Regresé a mi natal Trinidad a fines de enero, luego de haber presenciado la entrada en La Habana del líder de la revolución a quien, ese mismo día, una de mis tías, fervorosa lectora de las Escrituras, no dudó en definir como "una bestia del Apocalipsis". Cuba ingresaba, pues, en la escatología milenarista mediante una revolución popular dirigida por un agitador elocuente que, desde el primer momento y más allá de cualquier discurso conciliador, se proponía la subversión de lo tradicional.

Nuestro país se hacía una extensión de los poderes de las tinieblas por obra de aquel orador que enardecía a la multitud con una paloma en el hombro. Me di cuenta horrorizado de que habíamos caído en una trampa gigantesca, víctimas de un hechizo colectivo, del que sólo podría sacarnos un poder externo y superior.

Cuando volví en mayo a La Habana, las señales del incipiente deterioro se me hicieron notorias, pese a que —visiblemente— la ciudad se conservaba intacta. Todavía estaba espléndida, pero con un ligero toque de vulgaridad que la degradaba.

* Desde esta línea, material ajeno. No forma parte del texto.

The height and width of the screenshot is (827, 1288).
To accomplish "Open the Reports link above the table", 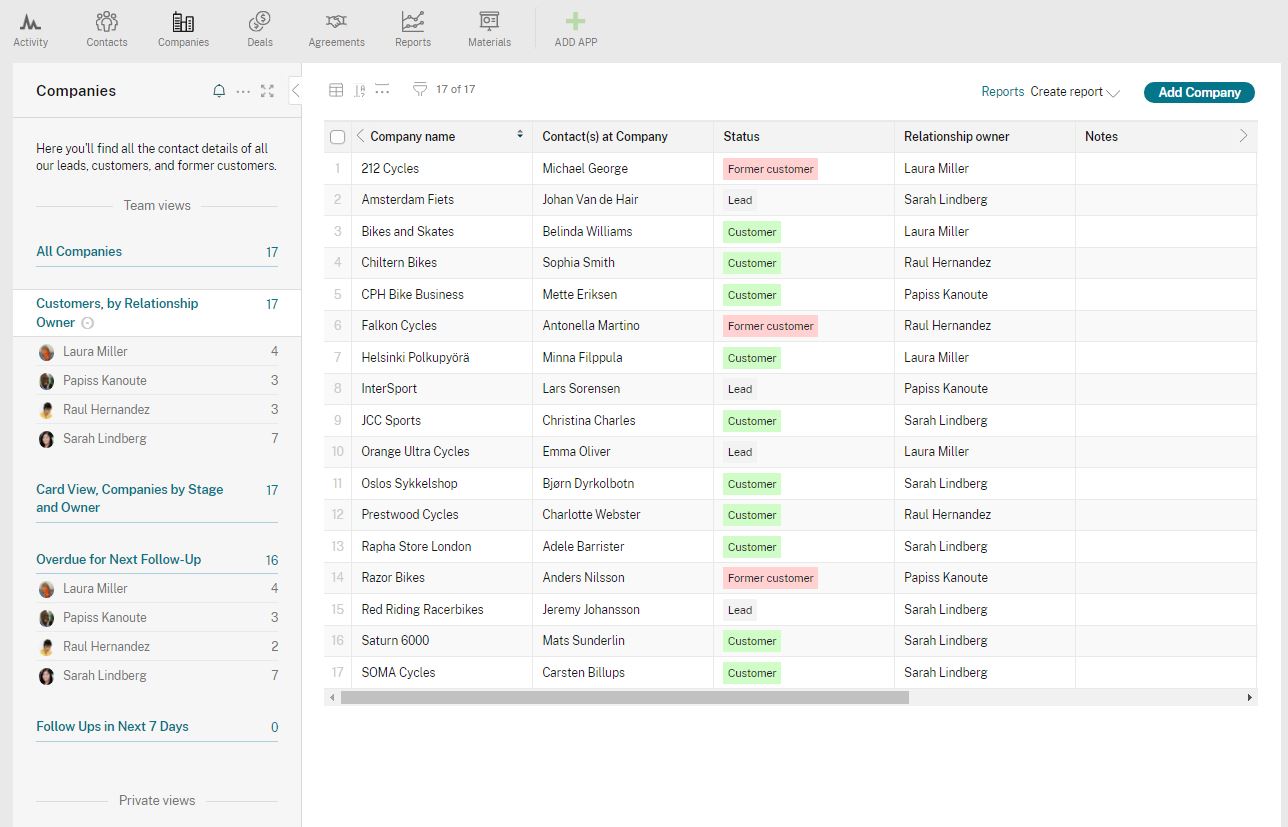I will (1002, 92).
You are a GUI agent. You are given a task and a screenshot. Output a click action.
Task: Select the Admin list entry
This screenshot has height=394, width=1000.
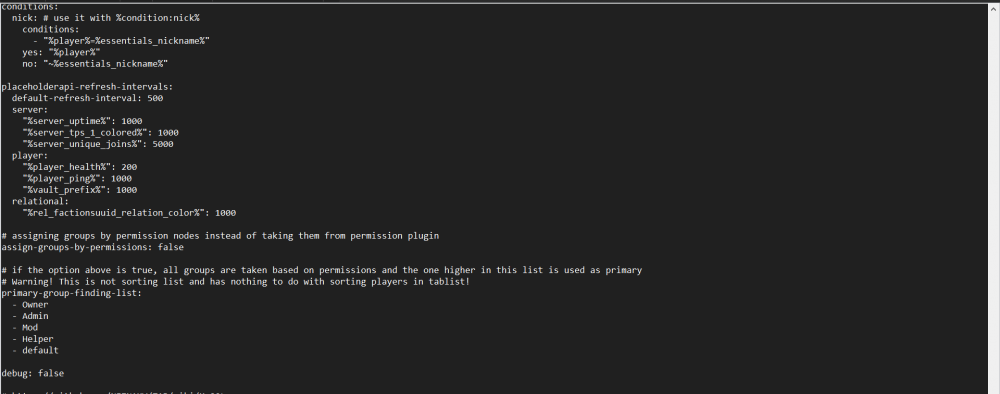pos(30,316)
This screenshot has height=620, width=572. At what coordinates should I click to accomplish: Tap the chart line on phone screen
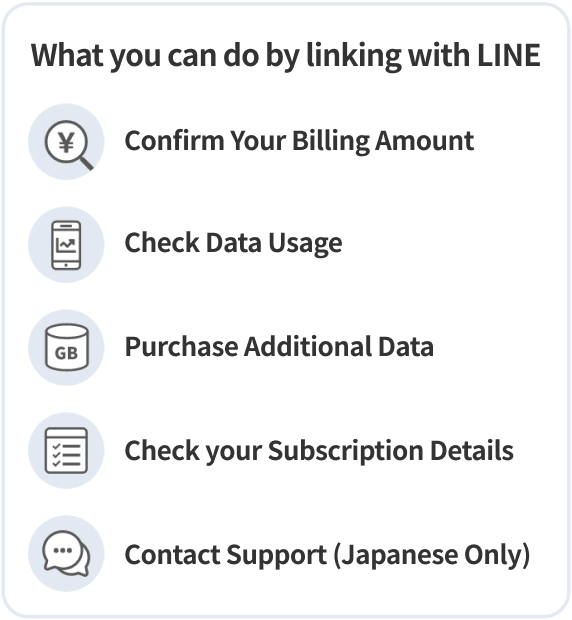[66, 246]
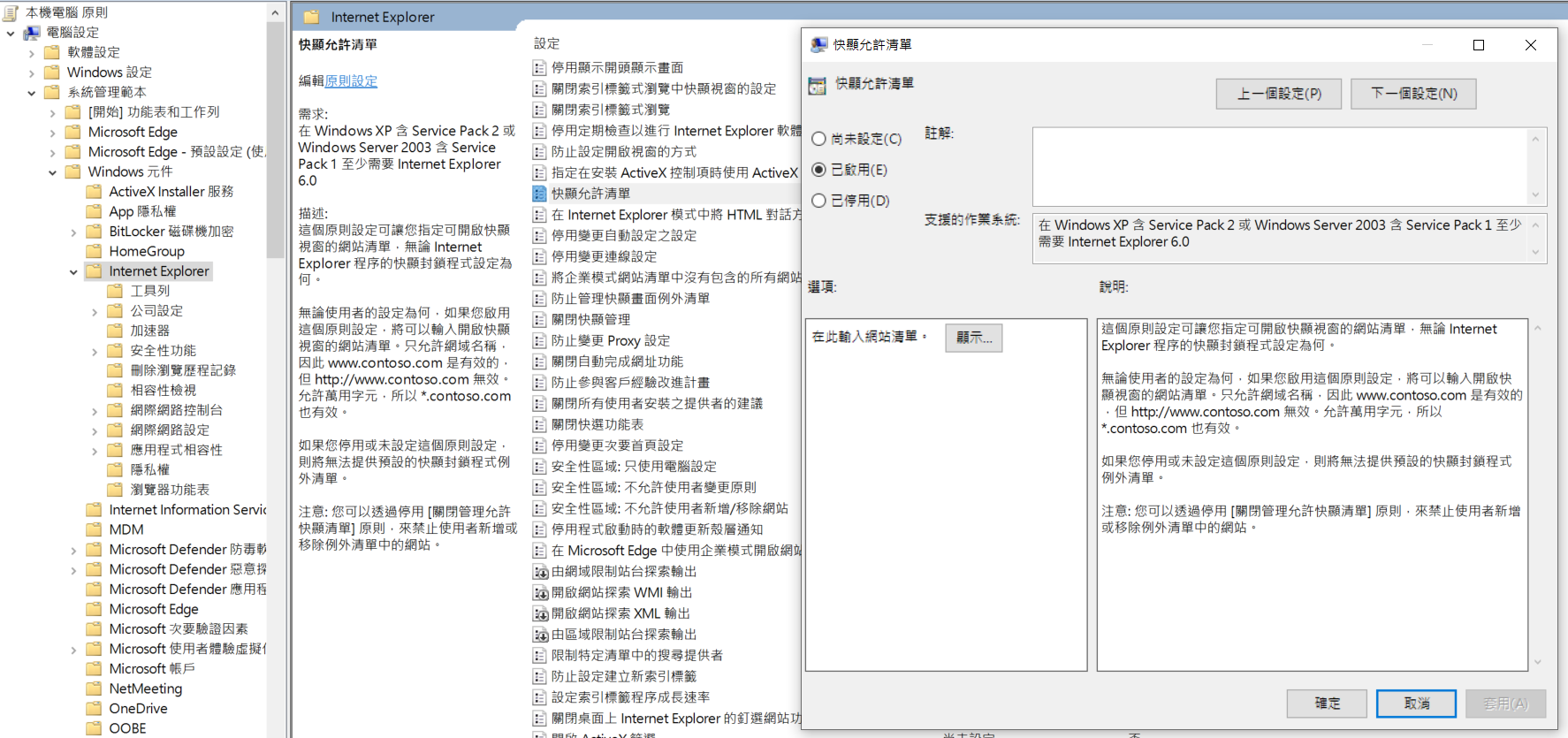Click the 電腦設定 computer icon in tree
Viewport: 1568px width, 738px height.
click(32, 33)
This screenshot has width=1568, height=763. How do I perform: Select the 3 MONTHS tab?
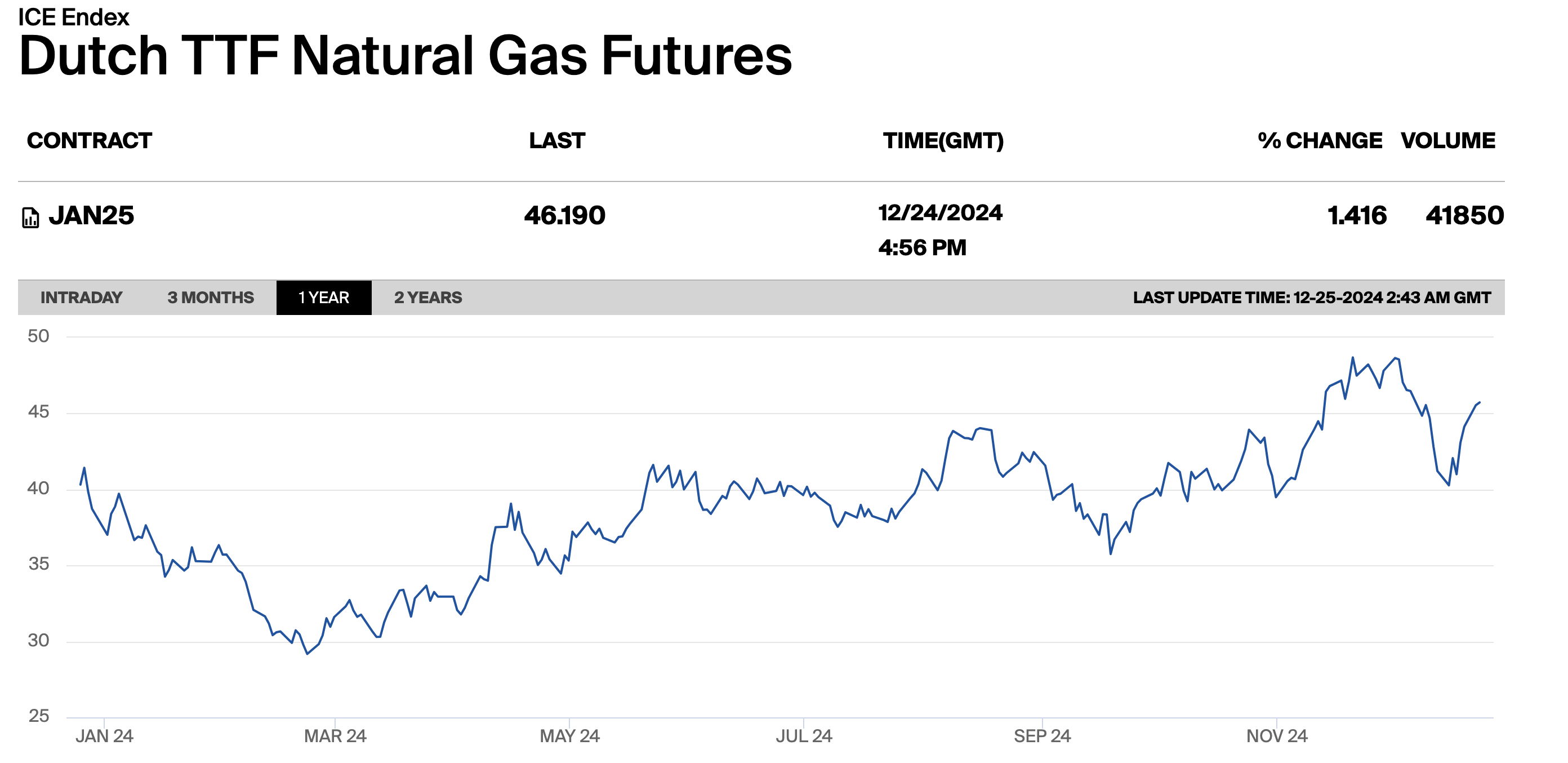click(211, 298)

Por ejemplo, apenas si se veían hombres con trajes blancos de lino y sombreros de Panamá que, por generaciones, habían caracterizado el verano de Cuba; y los hermosos jardines del Capitolio, donde había dejado de sesionar el Congreso, estaban llenos de tractores en celebración de la Reforma Agraria. Esto último no sólo afeaba el entorno, sino que rebajaba la dignidad del edificio más emblemático de la república. Ahora creo que ese efecto era el resultado de la decisión deliberada de acanallarlo todo, acorde con la chabacanería que, abierta o insidiosamente, empezaba a adueñarse de la sociedad.

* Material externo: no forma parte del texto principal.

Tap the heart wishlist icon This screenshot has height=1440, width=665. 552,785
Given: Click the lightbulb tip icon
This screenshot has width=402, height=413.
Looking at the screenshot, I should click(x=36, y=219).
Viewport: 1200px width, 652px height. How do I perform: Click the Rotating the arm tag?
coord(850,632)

'Aspiro a recobrar el curso de mi infancia'

El verano de 1959 sería largo, tan largo que, para mí, no ha terminado todavía. Ha pasado medio siglo con todos los posibles incidentes —amables y desgraciados— que pueblan cualquier vida en ese lapso; pero, en lo más íntimo de mi psique, ese mes de septiembre en que habría de cumplir 11 años, a tiempo de iniciar otro curso escolar, no ha llegado aún.

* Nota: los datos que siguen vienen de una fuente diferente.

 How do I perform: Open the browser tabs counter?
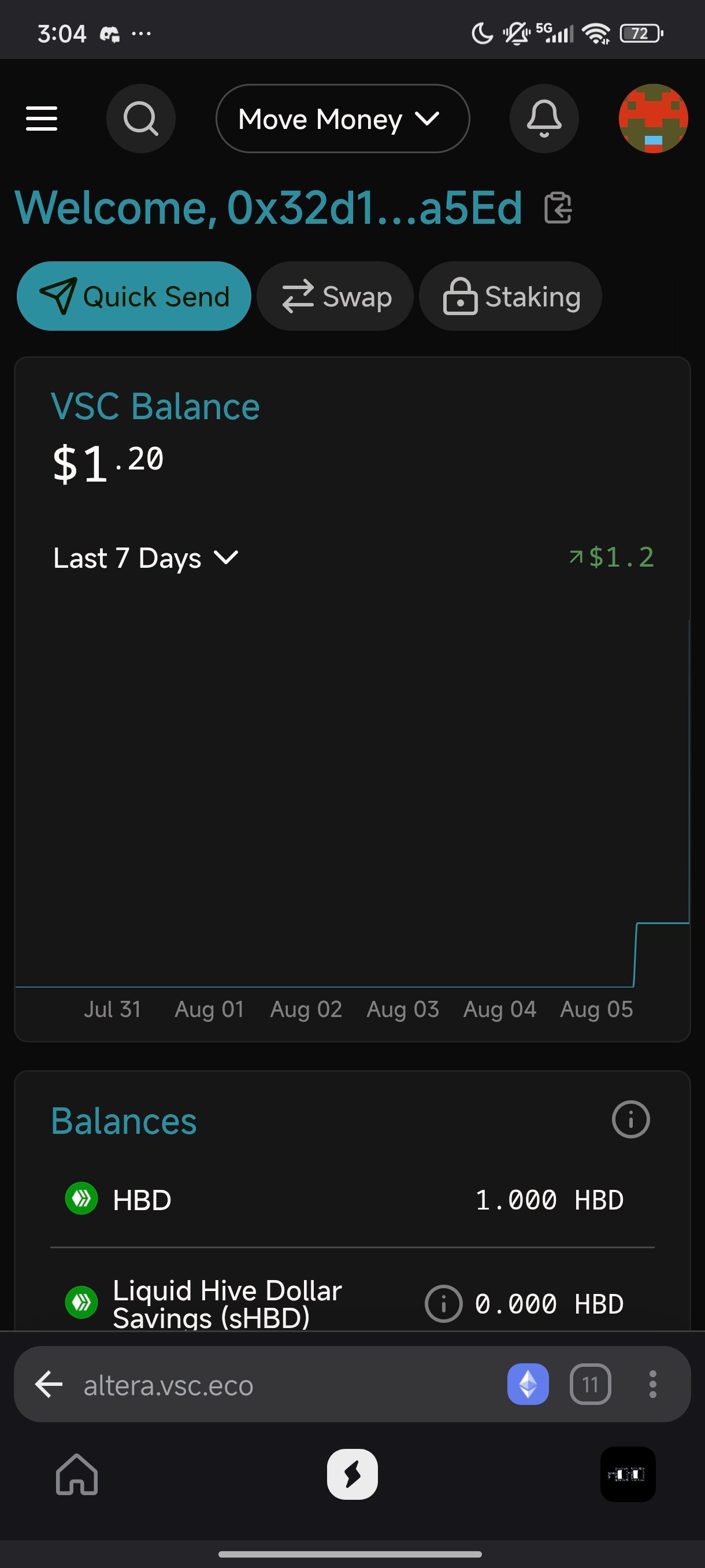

Mi mundo anímico —donde la madurez debe arraigarse— sigue uncido a la noria hechizada en que transitan mis diez años y el advenimiento de un régimen en cuya provisionalidad sigo insistiendo como un artículo de fe y cuya desaparición es inseparable de cualquier logro personal. Aspiro a recobrar el curso normal de mi infancia —eternizada en un secuestro— para, simultáneamente, poder trascenderla de una vez. El requisito indispensable para que esto suceda y se quiebre el pavoroso encantamiento es sólo uno y lo conozco desde el principio: el brusco fin de la revolución cubana.